● DOCUMENT EXTRACT

***

Sloane Court Clinic - 020 77305945 | Crossroads Psychology - 0203 393 1987

Dr Bonoldi is skilled in the management of a broad range of psychiatric problems,
both minor and severe.

Stress

Stress causes physical and emotional changes in the body designed to help you take on threats or difficulties. It can be either transient or continuing. If you’re constantly stressed, your body stays in a state of high alert and you may develop stress-related symptoms, for example headaches, muscle tension, as well as irritability, low-self esteem and feeling overwhelmed.

Fortunately, there are many things you can do to deal with stress, starting with finding the cause, taking control over things you can change and learning to accept what you can not.

We can discuss helpful copying strategies and other options to further help you to deal with stress effectively.

Depression

Persistent feelings of sadness, tiredness, hopelessness, losing interest in things you used to enjoy may indicate you are suffering from clinical depression. You are not being lazy, and you can’t just “snap out of it”. In severe cases, you might even think that life is not worth living.

***

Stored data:
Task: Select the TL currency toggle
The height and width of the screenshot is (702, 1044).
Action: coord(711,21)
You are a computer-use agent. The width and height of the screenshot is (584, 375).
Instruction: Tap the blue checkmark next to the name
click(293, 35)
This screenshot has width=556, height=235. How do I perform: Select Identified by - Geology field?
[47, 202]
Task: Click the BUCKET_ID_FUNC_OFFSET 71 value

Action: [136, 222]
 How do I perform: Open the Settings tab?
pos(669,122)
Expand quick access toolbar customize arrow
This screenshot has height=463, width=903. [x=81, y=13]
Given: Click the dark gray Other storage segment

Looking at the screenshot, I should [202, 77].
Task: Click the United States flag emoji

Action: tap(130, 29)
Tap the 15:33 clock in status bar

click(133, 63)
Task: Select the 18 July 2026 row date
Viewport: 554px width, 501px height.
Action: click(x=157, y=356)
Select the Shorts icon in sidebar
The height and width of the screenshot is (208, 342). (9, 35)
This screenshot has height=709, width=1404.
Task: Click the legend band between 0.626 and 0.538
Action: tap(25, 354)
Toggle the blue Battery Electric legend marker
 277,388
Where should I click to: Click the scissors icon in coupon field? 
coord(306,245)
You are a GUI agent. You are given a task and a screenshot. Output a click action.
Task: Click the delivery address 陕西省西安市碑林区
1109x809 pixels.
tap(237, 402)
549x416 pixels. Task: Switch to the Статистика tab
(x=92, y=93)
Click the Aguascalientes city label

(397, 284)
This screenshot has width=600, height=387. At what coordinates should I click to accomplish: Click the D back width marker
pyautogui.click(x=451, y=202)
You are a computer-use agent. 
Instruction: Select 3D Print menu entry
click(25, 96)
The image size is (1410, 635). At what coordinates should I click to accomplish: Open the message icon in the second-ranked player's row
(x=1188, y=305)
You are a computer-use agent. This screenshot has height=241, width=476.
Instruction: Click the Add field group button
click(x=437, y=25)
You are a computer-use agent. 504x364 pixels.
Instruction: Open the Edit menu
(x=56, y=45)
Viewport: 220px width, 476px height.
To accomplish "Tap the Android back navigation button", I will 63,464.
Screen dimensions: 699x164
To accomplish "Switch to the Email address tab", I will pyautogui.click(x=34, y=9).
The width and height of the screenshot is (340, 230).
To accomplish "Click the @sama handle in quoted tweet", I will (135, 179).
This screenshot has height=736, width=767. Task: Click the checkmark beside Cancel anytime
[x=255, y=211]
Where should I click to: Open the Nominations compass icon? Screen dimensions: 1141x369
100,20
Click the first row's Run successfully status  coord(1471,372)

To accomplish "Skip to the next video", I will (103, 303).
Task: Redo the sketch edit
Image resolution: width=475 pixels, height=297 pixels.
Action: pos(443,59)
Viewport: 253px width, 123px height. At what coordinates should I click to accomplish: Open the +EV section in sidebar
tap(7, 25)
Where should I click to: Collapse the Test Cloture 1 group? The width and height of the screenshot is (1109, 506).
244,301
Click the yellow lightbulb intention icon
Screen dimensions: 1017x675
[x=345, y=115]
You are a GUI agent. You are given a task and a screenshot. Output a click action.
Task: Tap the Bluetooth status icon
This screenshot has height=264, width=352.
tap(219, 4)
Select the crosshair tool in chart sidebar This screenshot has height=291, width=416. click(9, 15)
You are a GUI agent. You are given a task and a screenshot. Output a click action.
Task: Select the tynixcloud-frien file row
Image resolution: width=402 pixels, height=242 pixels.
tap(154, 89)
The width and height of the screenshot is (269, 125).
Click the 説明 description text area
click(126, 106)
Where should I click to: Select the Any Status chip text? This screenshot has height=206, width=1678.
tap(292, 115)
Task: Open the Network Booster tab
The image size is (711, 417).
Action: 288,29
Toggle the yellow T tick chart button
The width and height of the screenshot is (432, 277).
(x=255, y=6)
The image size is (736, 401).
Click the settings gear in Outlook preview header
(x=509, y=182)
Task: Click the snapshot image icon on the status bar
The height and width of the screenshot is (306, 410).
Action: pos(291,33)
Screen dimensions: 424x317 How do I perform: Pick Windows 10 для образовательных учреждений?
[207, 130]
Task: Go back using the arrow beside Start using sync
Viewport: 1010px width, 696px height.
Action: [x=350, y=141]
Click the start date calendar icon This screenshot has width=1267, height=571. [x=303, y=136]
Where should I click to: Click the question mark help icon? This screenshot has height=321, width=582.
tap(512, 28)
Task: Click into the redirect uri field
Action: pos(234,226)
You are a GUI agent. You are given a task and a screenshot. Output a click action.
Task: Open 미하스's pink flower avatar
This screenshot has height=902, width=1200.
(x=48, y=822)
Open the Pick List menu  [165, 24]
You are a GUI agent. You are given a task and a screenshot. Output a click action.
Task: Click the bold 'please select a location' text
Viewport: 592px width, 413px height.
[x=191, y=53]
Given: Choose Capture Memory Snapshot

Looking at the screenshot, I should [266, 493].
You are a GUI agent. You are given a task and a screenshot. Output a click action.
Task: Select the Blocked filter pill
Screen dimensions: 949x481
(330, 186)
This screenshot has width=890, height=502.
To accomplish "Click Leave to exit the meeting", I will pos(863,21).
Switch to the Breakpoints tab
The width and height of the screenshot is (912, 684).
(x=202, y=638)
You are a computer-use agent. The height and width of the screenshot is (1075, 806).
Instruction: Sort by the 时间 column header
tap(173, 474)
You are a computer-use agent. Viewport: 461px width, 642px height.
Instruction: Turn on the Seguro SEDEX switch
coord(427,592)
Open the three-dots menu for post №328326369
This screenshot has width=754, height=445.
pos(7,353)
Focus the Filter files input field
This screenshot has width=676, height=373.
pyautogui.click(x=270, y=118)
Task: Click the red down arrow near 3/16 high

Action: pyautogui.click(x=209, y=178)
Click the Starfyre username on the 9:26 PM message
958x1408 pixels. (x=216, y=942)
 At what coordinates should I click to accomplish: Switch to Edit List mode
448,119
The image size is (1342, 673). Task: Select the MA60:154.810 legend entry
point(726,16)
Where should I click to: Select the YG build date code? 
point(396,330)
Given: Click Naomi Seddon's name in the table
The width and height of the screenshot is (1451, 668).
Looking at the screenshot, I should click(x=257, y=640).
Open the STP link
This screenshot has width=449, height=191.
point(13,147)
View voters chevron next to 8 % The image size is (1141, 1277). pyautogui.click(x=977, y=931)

***

● REQUIRED ACTIONS
a. According to the stress and depression page, what is Dr Bonoldi skilled in?
b. Please repeat everything in the stress and depression page from "Stress causes physical" down to "you can not.".

● ANSWERS PROVIDED
a. The management of a broad range of psychiatric problems, both minor and severe.

b.
Stress causes physical and emotional changes in the body designed to help you take on threats or difficulties. It can be either transient or continuing. If you’re constantly stressed, your body stays in a state of high alert and you may develop stress-related symptoms, for example headaches, muscle tension, as well as irritability, low-self esteem and feeling overwhelmed.

Fortunately, there are many things you can do to deal with stress, starting with finding the cause, taking control over things you can change and learning to accept what you can not.